▸ **Word and item position data**:
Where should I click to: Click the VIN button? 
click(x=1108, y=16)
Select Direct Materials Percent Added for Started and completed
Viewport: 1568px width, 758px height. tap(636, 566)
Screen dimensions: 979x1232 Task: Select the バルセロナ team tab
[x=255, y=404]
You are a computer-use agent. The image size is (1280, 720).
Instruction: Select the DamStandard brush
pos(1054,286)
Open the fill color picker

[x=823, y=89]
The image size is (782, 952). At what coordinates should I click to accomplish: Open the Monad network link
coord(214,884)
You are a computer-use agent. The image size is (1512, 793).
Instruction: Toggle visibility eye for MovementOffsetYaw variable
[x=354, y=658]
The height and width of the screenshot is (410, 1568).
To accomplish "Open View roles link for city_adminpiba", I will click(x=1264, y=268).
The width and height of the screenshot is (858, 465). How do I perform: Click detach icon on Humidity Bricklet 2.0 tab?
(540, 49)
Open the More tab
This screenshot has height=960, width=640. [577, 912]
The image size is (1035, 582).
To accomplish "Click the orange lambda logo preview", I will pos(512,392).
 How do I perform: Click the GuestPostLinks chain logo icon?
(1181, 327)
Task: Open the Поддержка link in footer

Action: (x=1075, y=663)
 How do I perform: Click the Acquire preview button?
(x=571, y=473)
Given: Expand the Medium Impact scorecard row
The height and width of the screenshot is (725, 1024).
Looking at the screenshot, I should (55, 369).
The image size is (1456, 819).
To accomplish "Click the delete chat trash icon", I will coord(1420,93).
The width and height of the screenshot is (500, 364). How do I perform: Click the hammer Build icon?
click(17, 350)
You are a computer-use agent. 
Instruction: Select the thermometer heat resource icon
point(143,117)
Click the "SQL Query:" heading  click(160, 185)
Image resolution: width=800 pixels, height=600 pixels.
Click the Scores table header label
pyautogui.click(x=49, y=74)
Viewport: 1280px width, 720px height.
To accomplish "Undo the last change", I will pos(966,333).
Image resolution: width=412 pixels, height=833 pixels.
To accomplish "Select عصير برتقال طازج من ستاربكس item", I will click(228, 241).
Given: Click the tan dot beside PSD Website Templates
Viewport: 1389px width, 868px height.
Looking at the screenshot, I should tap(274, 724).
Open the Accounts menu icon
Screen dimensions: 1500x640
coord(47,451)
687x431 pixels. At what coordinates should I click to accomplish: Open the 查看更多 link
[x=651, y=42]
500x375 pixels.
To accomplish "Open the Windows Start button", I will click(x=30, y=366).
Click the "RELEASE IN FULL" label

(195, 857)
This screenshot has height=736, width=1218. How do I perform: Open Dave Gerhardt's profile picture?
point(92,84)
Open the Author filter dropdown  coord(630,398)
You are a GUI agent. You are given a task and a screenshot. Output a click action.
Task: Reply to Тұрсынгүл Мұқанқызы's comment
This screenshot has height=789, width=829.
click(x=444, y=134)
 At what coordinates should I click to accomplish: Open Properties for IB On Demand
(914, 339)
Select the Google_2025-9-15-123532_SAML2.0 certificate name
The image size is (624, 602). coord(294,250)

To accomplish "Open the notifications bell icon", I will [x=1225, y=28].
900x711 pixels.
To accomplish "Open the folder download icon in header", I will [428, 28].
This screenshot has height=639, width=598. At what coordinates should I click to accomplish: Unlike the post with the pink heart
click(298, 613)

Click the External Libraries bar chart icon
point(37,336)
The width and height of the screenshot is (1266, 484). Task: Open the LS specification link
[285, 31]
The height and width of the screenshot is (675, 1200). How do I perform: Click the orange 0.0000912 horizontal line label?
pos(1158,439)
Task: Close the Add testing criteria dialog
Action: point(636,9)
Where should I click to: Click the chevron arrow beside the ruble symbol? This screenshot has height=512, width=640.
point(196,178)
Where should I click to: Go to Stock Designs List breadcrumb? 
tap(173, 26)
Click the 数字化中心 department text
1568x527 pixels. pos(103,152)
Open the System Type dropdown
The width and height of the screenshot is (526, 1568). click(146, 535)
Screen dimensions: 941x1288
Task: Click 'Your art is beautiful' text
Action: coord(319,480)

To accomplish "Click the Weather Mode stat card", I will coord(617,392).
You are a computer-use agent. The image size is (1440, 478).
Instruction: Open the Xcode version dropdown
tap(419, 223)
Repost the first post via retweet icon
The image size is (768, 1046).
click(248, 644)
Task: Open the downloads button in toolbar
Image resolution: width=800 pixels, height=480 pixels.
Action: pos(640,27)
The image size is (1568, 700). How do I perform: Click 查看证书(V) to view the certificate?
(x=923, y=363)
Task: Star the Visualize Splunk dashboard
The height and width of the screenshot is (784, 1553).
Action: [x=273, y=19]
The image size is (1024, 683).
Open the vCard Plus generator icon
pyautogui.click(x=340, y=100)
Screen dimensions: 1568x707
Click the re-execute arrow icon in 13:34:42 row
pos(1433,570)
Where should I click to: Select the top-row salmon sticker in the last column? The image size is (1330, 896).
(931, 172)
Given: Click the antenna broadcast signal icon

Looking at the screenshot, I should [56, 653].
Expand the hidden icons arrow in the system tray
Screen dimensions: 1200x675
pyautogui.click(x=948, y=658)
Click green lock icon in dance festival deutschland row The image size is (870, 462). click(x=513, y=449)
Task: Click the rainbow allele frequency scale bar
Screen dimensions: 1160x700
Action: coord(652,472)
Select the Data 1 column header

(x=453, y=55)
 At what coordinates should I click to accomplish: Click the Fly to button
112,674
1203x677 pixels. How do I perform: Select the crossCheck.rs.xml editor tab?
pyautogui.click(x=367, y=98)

▸ **Challenge**:
Give each line of the data above as an item in a numbered list, leaving out any blank lines.

▸ **Finished exercise**:
1. Where should I click to: Click the VIN button? 
2. click(x=1108, y=16)
3. Select Direct Materials Percent Added for Started and completed
4. Viewport: 1568px width, 758px height. tap(636, 566)
5. Screen dimensions: 979x1232 Task: Select the バルセロナ team tab
6. [x=255, y=404]
7. You are a computer-use agent. The image size is (1280, 720).
8. Instruction: Select the DamStandard brush
9. pos(1054,286)
10. Open the fill color picker
11. [x=823, y=89]
12. The image size is (782, 952). At what coordinates should I click to accomplish: Open the Monad network link
13. coord(214,884)
14. You are a computer-use agent. The image size is (1512, 793).
15. Instruction: Toggle visibility eye for MovementOffsetYaw variable
16. [x=354, y=658]
17. The height and width of the screenshot is (410, 1568).
18. To accomplish "Open View roles link for city_adminpiba", I will click(x=1264, y=268).
19. The width and height of the screenshot is (858, 465). How do I perform: Click detach icon on Humidity Bricklet 2.0 tab?
20. (540, 49)
21. Open the More tab
22. This screenshot has height=960, width=640. [577, 912]
23. The image size is (1035, 582).
24. To accomplish "Click the orange lambda logo preview", I will pos(512,392).
25.  How do I perform: Click the GuestPostLinks chain logo icon?
26. (1181, 327)
27. Task: Open the Поддержка link in footer
28. Action: (x=1075, y=663)
29.  How do I perform: Click the Acquire preview button?
30. (x=571, y=473)
31. Given: Expand the Medium Impact scorecard row
32. The height and width of the screenshot is (725, 1024).
33. Looking at the screenshot, I should (55, 369).
34. The image size is (1456, 819).
35. To accomplish "Click the delete chat trash icon", I will coord(1420,93).
36. The width and height of the screenshot is (500, 364). How do I perform: Click the hammer Build icon?
37. click(17, 350)
38. You are a computer-use agent. 
39. Instruction: Select the thermometer heat resource icon
40. point(143,117)
41. Click the "SQL Query:" heading  click(160, 185)
42. Image resolution: width=800 pixels, height=600 pixels.
43. Click the Scores table header label
44. pyautogui.click(x=49, y=74)
45. Viewport: 1280px width, 720px height.
46. To accomplish "Undo the last change", I will pos(966,333).
47. Image resolution: width=412 pixels, height=833 pixels.
48. To accomplish "Select عصير برتقال طازج من ستاربكس item", I will click(228, 241).
49. Given: Click the tan dot beside PSD Website Templates
50. Viewport: 1389px width, 868px height.
51. Looking at the screenshot, I should tap(274, 724).
52. Open the Accounts menu icon
53. Screen dimensions: 1500x640
54. coord(47,451)
55. 687x431 pixels. At what coordinates should I click to accomplish: Open the 查看更多 link
56. [x=651, y=42]
57. 500x375 pixels.
58. To accomplish "Open the Windows Start button", I will click(x=30, y=366).
59. Click the "RELEASE IN FULL" label
60. (195, 857)
61. This screenshot has height=736, width=1218. How do I perform: Open Dave Gerhardt's profile picture?
62. point(92,84)
63. Open the Author filter dropdown  coord(630,398)
64. You are a GUI agent. You are given a task and a screenshot. Output a click action.
65. Task: Reply to Тұрсынгүл Мұқанқызы's comment
66. This screenshot has height=789, width=829.
67. click(x=444, y=134)
68.  At what coordinates should I click to accomplish: Open Properties for IB On Demand
69. (914, 339)
70. Select the Google_2025-9-15-123532_SAML2.0 certificate name
71. The image size is (624, 602). coord(294,250)
72. To accomplish "Open the notifications bell icon", I will [x=1225, y=28].
73. 900x711 pixels.
74. To accomplish "Open the folder download icon in header", I will [428, 28].
75. This screenshot has height=639, width=598. At what coordinates should I click to accomplish: Unlike the post with the pink heart
76. click(298, 613)
77. Click the External Libraries bar chart icon
78. point(37,336)
79. The width and height of the screenshot is (1266, 484). Task: Open the LS specification link
80. [285, 31]
81. The height and width of the screenshot is (675, 1200). How do I perform: Click the orange 0.0000912 horizontal line label?
82. pos(1158,439)
83. Task: Close the Add testing criteria dialog
84. Action: point(636,9)
85. Where should I click to: Click the chevron arrow beside the ruble symbol? This screenshot has height=512, width=640.
86. point(196,178)
87. Where should I click to: Go to Stock Designs List breadcrumb? 
88. tap(173, 26)
89. Click the 数字化中心 department text
90. 1568x527 pixels. pos(103,152)
91. Open the System Type dropdown
92. The width and height of the screenshot is (526, 1568). click(146, 535)
93. Screen dimensions: 941x1288
94. Task: Click 'Your art is beautiful' text
95. Action: coord(319,480)
96. To accomplish "Click the Weather Mode stat card", I will coord(617,392).
97. You are a computer-use agent. The image size is (1440, 478).
98. Instruction: Open the Xcode version dropdown
99. tap(419, 223)
100. Repost the first post via retweet icon
101. The image size is (768, 1046).
102. click(248, 644)
103. Task: Open the downloads button in toolbar
104. Image resolution: width=800 pixels, height=480 pixels.
105. Action: pos(640,27)
106. The image size is (1568, 700). How do I perform: Click 查看证书(V) to view the certificate?
107. (x=923, y=363)
108. Task: Star the Visualize Splunk dashboard
109. The height and width of the screenshot is (784, 1553).
110. Action: [x=273, y=19]
111. The image size is (1024, 683).
112. Open the vCard Plus generator icon
113. pyautogui.click(x=340, y=100)
114. Screen dimensions: 1568x707
115. Click the re-execute arrow icon in 13:34:42 row
116. pos(1433,570)
117. Where should I click to: Select the top-row salmon sticker in the last column? The image size is (1330, 896).
118. (931, 172)
119. Given: Click the antenna broadcast signal icon
120. Looking at the screenshot, I should [56, 653].
121. Expand the hidden icons arrow in the system tray
122. Screen dimensions: 1200x675
123. pyautogui.click(x=948, y=658)
124. Click green lock icon in dance festival deutschland row The image size is (870, 462). click(x=513, y=449)
125. Task: Click the rainbow allele frequency scale bar
126. Screen dimensions: 1160x700
127. Action: coord(652,472)
128. Select the Data 1 column header
129. (x=453, y=55)
130.  At what coordinates should I click to accomplish: Click the Fly to button
131. 112,674
132. 1203x677 pixels. How do I perform: Select the crossCheck.rs.xml editor tab?
133. pyautogui.click(x=367, y=98)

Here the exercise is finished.